How has the West Michigan business community changed since you opened your first business here?
Considering Calder Capital opened in 2013, I wouldn’t say a whole lot has changed. We survived the winter. And now we’re becoming better known as one of the more reliable business brokers in Grand Rapids.
This area seems to be growing in leaps and bounds. Do you see any challenges to be overcome for Grand Rapids to thrive as a whole?

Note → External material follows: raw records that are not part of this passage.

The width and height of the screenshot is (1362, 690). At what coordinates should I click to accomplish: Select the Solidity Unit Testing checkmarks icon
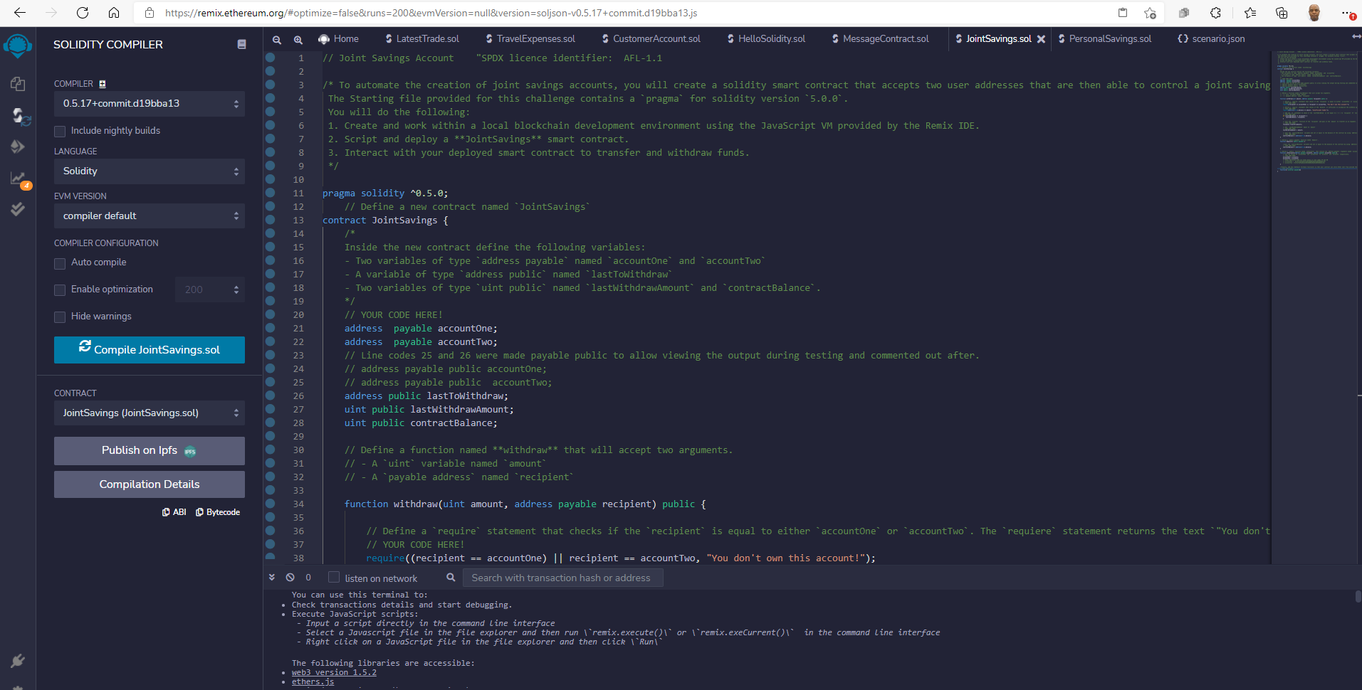pyautogui.click(x=17, y=208)
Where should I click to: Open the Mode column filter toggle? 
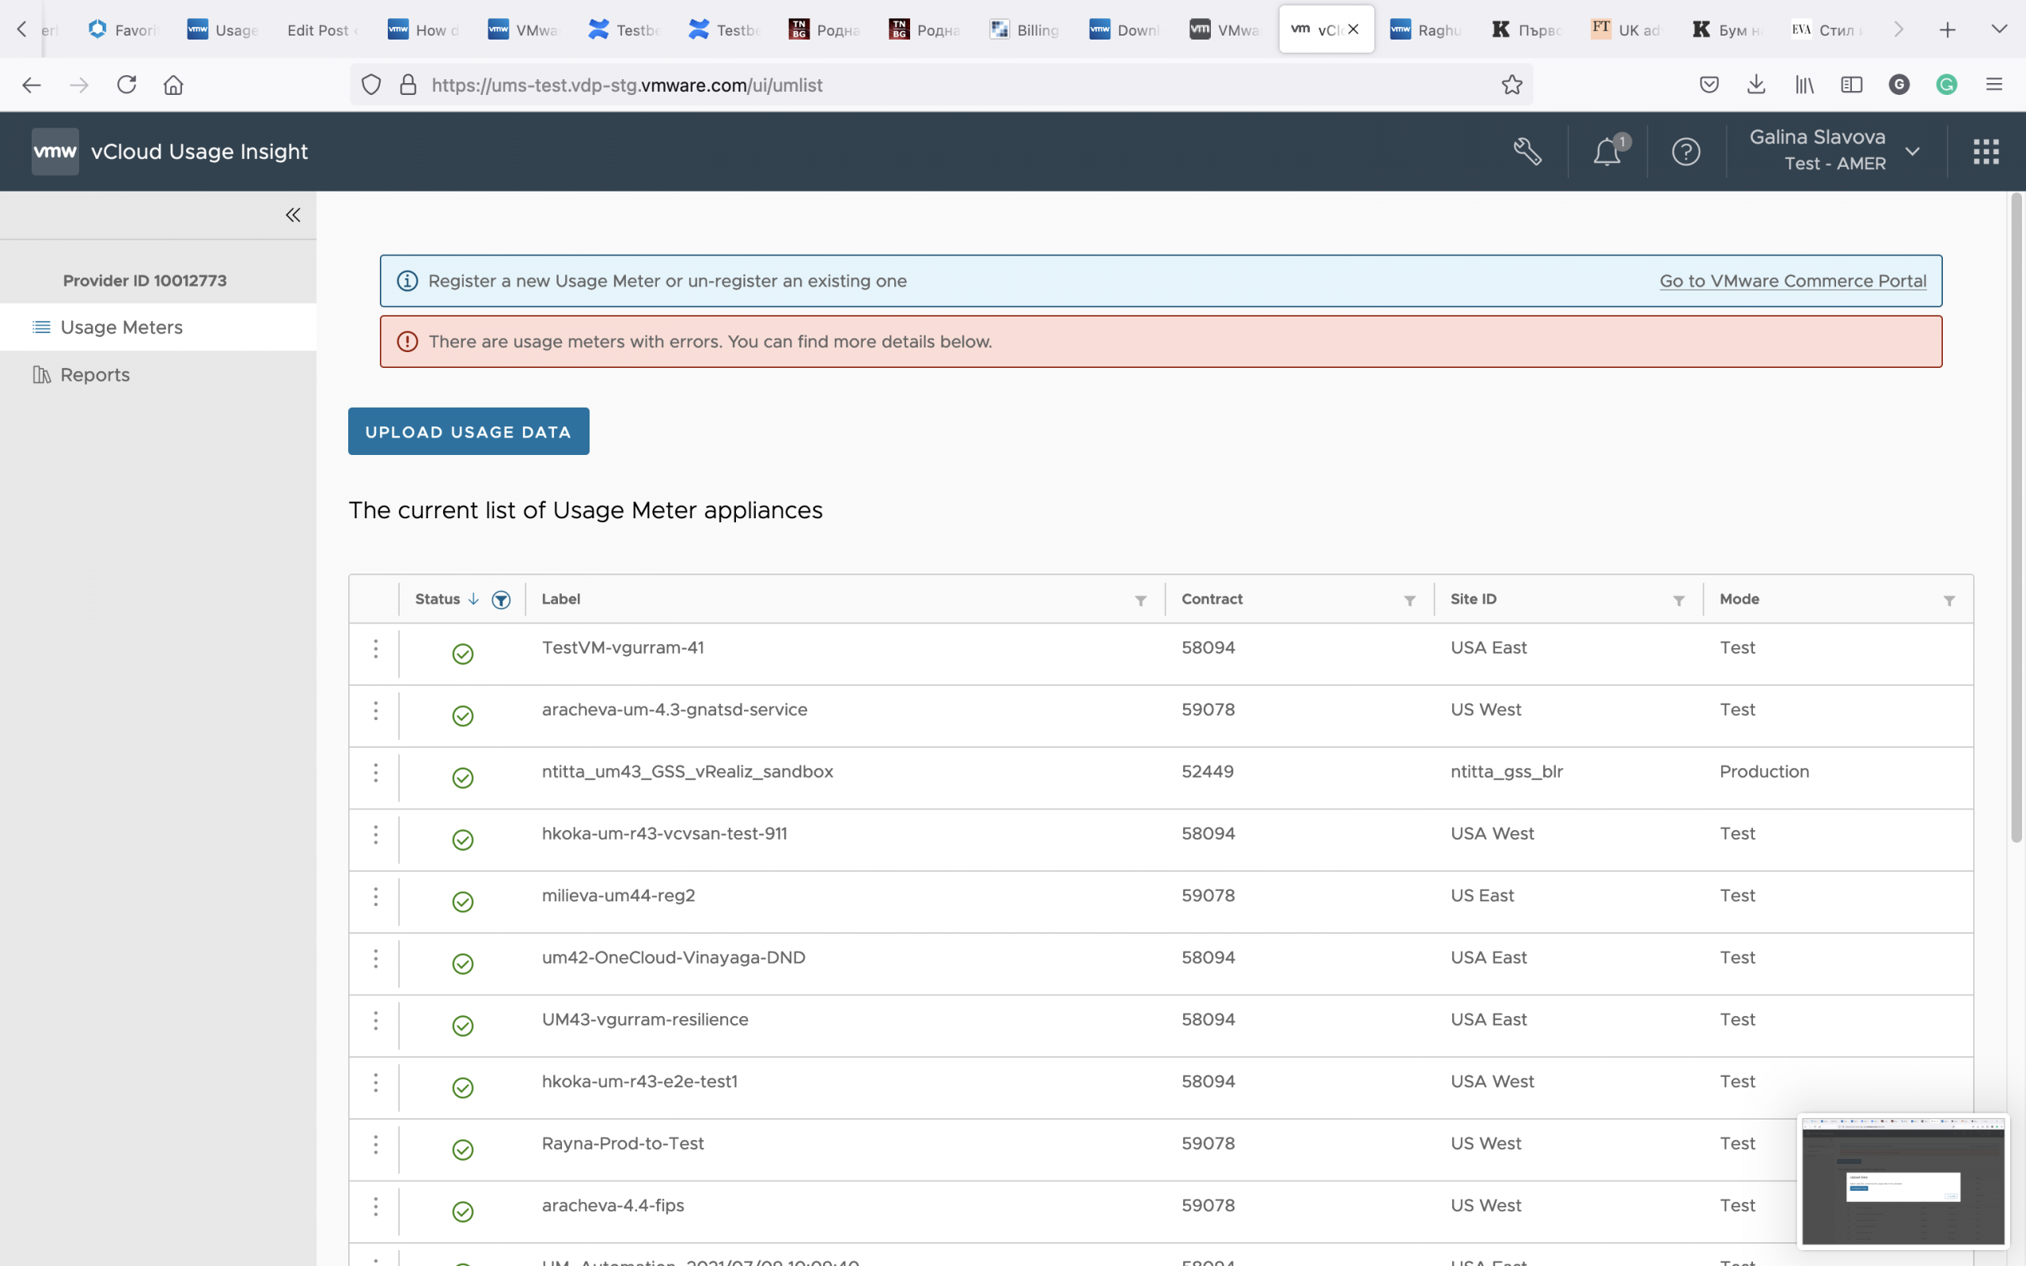click(x=1949, y=600)
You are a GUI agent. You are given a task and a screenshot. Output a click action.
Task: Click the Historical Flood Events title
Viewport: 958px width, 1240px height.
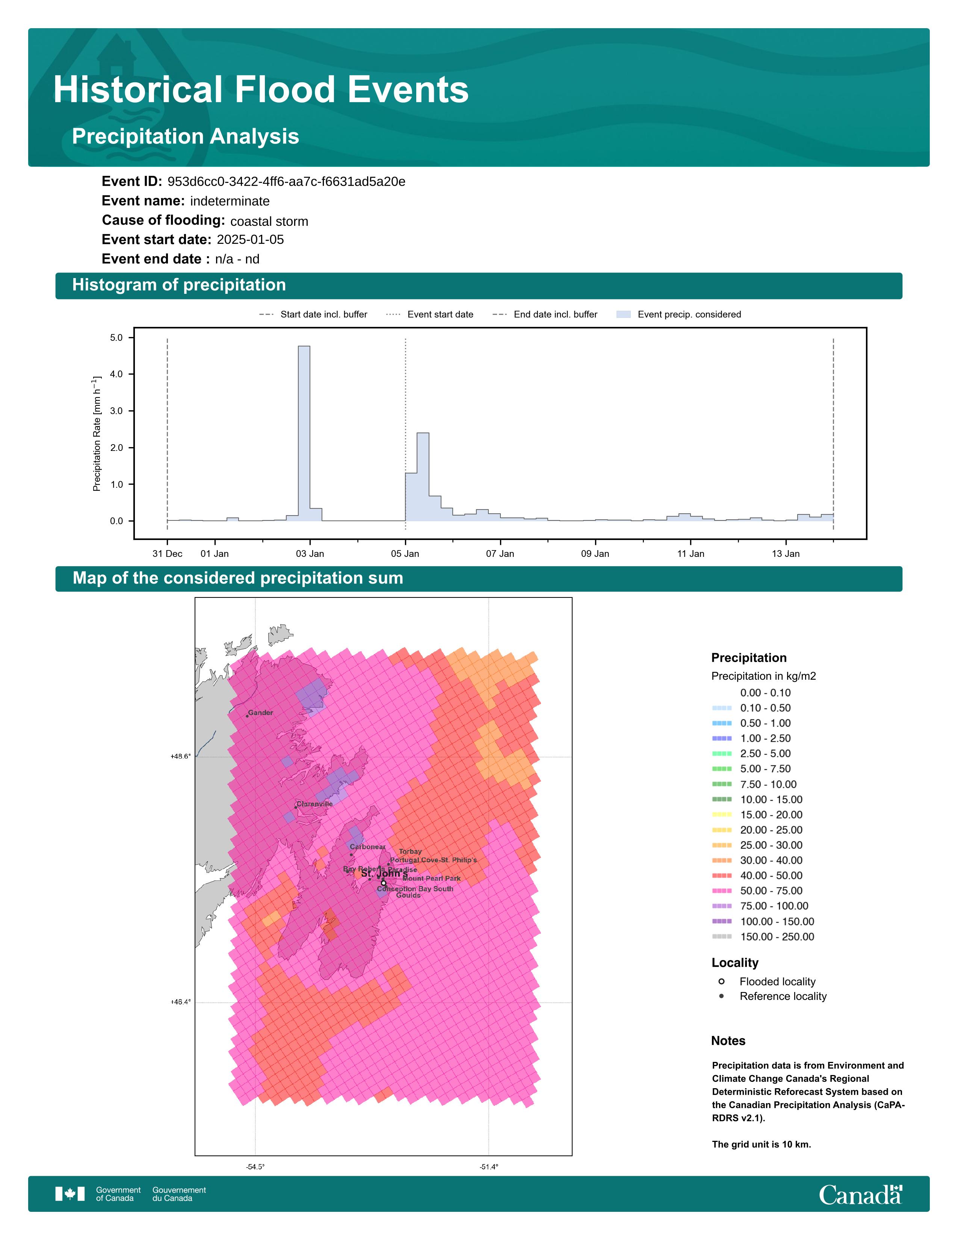261,90
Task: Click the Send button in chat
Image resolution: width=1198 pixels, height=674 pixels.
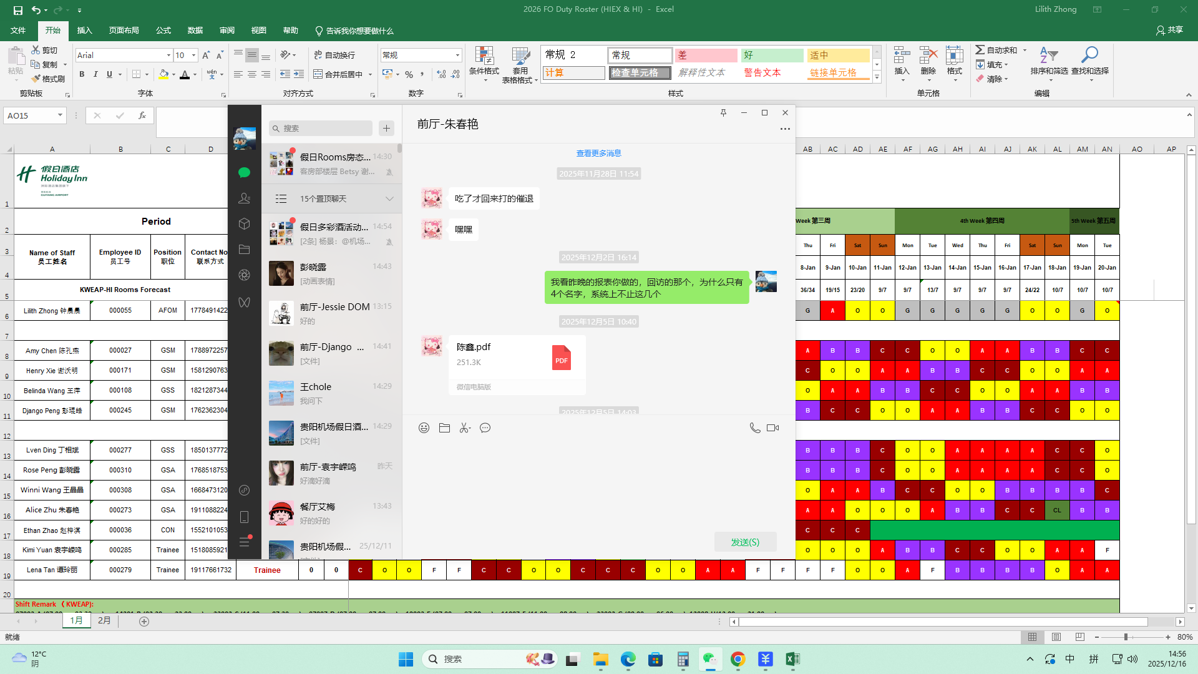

Yes, the three P’s: Parking, Potholes and transition Planning The first two are largely out of my control, however on the latter I will state (scream): “Owners, you will transition out of your business. It is inevitable.” The best transactions that I have been part of are ones where the owner has done at least a small amount of planning related to what they need monetarily and how they want the transition to play out (a buyer who will retain the company’s employees, allow the owner to work a few more years, or allow the owner to consult in the industry). Do not wait until something forces a sale. I can guarantee you that a fire sale will not make you happy and will not leave the legacy that you want to leave. Talk to someone about the sale process if you do not have a natural successor. Find out what your company is worth and how it is likely to be paid for. Talk to your wealth manager and CPA to understand what you need and how to mitigate the effect of taxes, respectively. You should not transition out of your business without knowing the complete set of facts.